Friday, January 7, 2011

Are You Ready?

I was thinking back to when I was looking at working in Nebraska, and I remember what started the search for a new job in the first place. During the summer, my mom and I had several conversations about the end times. Throughout those conversations I kept feeling panicked when I would think about the possibility of Christ coming back anytime. After a while I figured out why I felt that way...because I did not feel ready. At the time I had a friend living in Mexico at an orphanage and I got to thinking that if Christ came back the next day that she would be in the middle of what God wanted her to do...loving kids and showing them who Christ is. I wanted that. I realized that if Christ came back then, I didn't feel I was in a place where I could say I did all I could for the cause of Christ. So, that prompted me to start looking for a new job which would be what I wanted to do and felt God had given me a passion for. And in that search I came across Grace Children's Home.

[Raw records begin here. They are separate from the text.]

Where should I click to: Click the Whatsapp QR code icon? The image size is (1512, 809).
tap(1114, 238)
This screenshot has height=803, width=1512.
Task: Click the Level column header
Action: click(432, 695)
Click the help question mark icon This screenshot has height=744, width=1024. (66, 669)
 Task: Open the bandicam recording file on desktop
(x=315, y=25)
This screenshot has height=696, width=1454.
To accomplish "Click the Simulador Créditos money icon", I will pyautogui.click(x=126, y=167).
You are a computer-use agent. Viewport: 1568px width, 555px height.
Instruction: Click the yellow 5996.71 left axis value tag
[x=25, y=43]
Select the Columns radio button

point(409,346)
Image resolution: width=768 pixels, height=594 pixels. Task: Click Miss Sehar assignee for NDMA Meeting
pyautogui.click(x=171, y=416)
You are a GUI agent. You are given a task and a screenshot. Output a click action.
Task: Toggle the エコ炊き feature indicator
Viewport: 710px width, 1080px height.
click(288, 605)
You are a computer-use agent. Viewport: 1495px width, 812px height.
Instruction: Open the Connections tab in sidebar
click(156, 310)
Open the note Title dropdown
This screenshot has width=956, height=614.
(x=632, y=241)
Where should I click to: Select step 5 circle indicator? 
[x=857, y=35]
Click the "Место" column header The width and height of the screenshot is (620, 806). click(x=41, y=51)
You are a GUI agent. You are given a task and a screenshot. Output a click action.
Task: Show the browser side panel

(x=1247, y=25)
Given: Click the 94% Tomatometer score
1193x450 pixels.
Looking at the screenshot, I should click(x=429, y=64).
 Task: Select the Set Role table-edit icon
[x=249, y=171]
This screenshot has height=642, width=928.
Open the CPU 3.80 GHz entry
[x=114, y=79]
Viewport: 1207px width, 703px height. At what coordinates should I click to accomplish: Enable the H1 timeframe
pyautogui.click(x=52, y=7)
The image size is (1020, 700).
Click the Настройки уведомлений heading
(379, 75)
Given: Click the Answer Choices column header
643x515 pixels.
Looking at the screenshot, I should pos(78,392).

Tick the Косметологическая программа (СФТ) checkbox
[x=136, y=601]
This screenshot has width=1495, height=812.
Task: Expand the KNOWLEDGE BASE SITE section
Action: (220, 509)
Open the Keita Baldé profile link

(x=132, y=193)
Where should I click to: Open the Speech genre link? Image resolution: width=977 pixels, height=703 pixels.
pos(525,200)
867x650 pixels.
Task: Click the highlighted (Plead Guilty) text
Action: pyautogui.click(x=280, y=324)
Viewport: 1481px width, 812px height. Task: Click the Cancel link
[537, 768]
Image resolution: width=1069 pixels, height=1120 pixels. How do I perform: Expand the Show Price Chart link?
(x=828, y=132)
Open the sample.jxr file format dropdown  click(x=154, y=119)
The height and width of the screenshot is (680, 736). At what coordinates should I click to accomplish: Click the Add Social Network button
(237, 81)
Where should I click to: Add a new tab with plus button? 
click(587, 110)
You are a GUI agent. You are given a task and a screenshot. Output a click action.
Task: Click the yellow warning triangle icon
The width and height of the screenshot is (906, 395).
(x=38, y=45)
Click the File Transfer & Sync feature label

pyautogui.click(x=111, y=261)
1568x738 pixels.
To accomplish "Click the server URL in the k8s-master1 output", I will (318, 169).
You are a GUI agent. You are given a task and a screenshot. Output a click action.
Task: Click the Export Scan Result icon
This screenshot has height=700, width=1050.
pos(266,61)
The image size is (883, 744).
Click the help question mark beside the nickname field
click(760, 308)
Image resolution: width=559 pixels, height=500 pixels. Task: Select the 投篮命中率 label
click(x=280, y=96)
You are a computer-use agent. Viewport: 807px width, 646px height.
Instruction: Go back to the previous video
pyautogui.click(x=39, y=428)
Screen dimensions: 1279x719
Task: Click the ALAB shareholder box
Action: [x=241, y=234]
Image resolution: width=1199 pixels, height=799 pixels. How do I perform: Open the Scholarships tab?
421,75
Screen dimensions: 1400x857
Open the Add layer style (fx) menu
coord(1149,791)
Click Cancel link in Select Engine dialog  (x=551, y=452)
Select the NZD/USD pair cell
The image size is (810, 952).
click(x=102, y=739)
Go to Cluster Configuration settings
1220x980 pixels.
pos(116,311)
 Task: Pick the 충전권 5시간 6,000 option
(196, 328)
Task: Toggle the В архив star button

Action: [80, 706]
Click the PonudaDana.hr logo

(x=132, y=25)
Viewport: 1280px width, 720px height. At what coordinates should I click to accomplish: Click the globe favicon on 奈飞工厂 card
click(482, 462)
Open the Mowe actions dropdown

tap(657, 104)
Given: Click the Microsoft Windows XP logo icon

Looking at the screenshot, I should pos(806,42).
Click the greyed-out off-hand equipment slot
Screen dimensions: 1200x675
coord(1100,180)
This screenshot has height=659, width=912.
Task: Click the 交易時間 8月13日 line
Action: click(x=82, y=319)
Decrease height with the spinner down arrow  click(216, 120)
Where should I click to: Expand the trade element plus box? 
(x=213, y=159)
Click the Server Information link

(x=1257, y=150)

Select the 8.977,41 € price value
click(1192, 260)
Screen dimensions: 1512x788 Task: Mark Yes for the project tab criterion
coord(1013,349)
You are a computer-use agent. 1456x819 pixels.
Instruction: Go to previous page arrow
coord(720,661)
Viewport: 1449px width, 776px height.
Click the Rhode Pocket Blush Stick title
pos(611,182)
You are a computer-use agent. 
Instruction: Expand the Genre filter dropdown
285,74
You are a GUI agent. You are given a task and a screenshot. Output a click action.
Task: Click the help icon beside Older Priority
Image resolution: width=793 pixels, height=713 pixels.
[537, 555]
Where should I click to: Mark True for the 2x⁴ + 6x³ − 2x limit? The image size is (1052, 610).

As I have said so many times before, I know this is exactly where God wanted me to be for the past couple years. I can honestly say I am more prepared and ready now for the return of Christ then I was two years ago. In the process of thinking about all of this, I am challenging myself and I hope to challenge whoever reads this to be continually living your life in such a way that shows you are ready for the return of Christ. Let me explain a little bit. I've been thinking about how so few Christians are living their lives with the end in mind. My purpose here on this earth is to bring glory to God. How am I doing that at home? or at work? or in my community? or in Church? or in every single aspect of my life? Am I so completely saturated the Holy Spirit that every part of my life reflects Christ and brings glory to God? If you knew Christ was coming back tomorrow or even tonight what would He say to you about the way you are living your life? Would He say "Well done my good and faithful servant" or would He ask "why did you waste your life"?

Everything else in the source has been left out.